1. Field of the Invention
The present invention relates generally to data communications and more specifically to an apparatus and a system for efficient encoding of out of order data packets in a network, such as, for example, a wireless communication network.
2. Background
In recent years, two communication technologies have seen a significant increase in demand. The Internet, with its subset, the World Wide Web (WWW), has seen tremendous increase in usage, even resulting in network capacity issues and, thus, reduced performance of traditional applications. Wireless telephony, also known as cellular telephony, has provided its users with reasonable quality of service and convenient features.
As traditional wireless communication systems are designed for voice communications, new Internet applications, such as, for example, real-time interactive audio/video communications, introduce new challenges and demand improved quality of service parameters.
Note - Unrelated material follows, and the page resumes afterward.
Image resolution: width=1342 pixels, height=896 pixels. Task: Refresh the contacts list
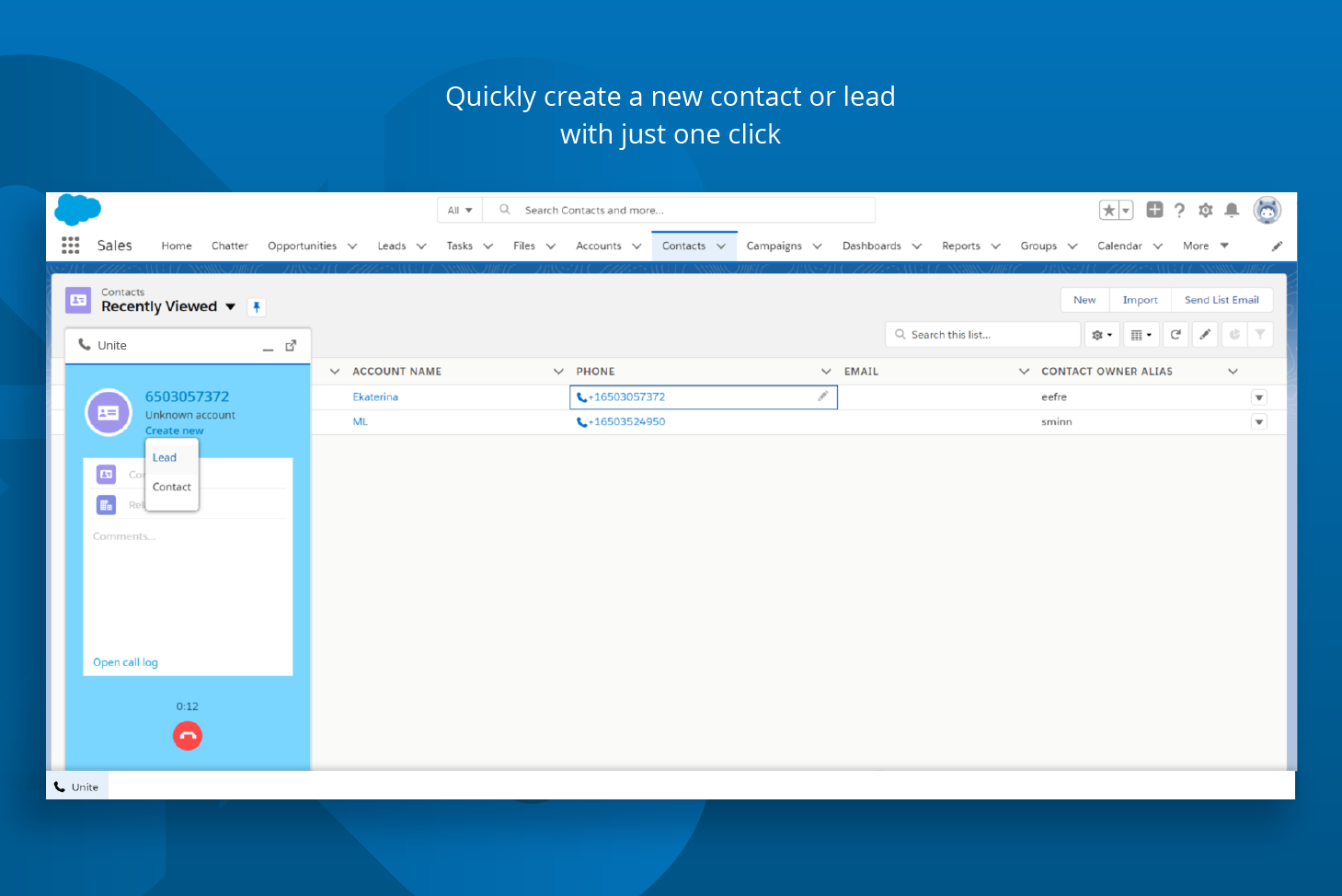pyautogui.click(x=1176, y=335)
One of these challenges involves conservation of bandwidth and, specifically, the large header overhead associated with transmission of data units of transmission and reception, also known as data packets.
Data packets arrive at a source unit, such as, for example a base station or a Packet Data Serving Node (PDSN), and travel between the source unit and a destination unit, such as, for example, a mobile station, through communication links, such as, for example, wireless (cellular) links. Prior to transmission to the destination unit, the header information stored within each data packet is further compressed at the source unit using one of many known compression algorithms, such as, for example, an algorithm described in detail in “Robust Header Compression (ROHC): Framework and four profiles: RTP, UDP, ESP, and uncompressed,” by C. Borman et al., July 2001. Network Working Group, codified as RFC 3095. At the destination, the header information is decompressed and is attached to its corresponding payload to re-form the original data packet.
During transmission and/or reception within the wireless communication system, and prior to arrival at the source unit, certain data packets are lost and/or misplaced. The misplaced data packets eventually reenter the data stream, but their header field information is inconsistent with the rest of the data packets in the stream. As a result, during compression and subsequent decompression of the header information, additional bandwidth is required to identify and transmit such out of order data packets to the destination unit. Alternatively, if the data packets are misplaced between the source unit and the destination unit, the packets may be dropped due to inconsistency and decoding calculation failure.
Since the proposed header compression algorithms do not appear to handle out of order data packets efficiently and do not accomplish an adequate reduction of bandwidth consumption for such packets, there is a need for a robust header compression algorithm able to handle such misordered data packets in a network.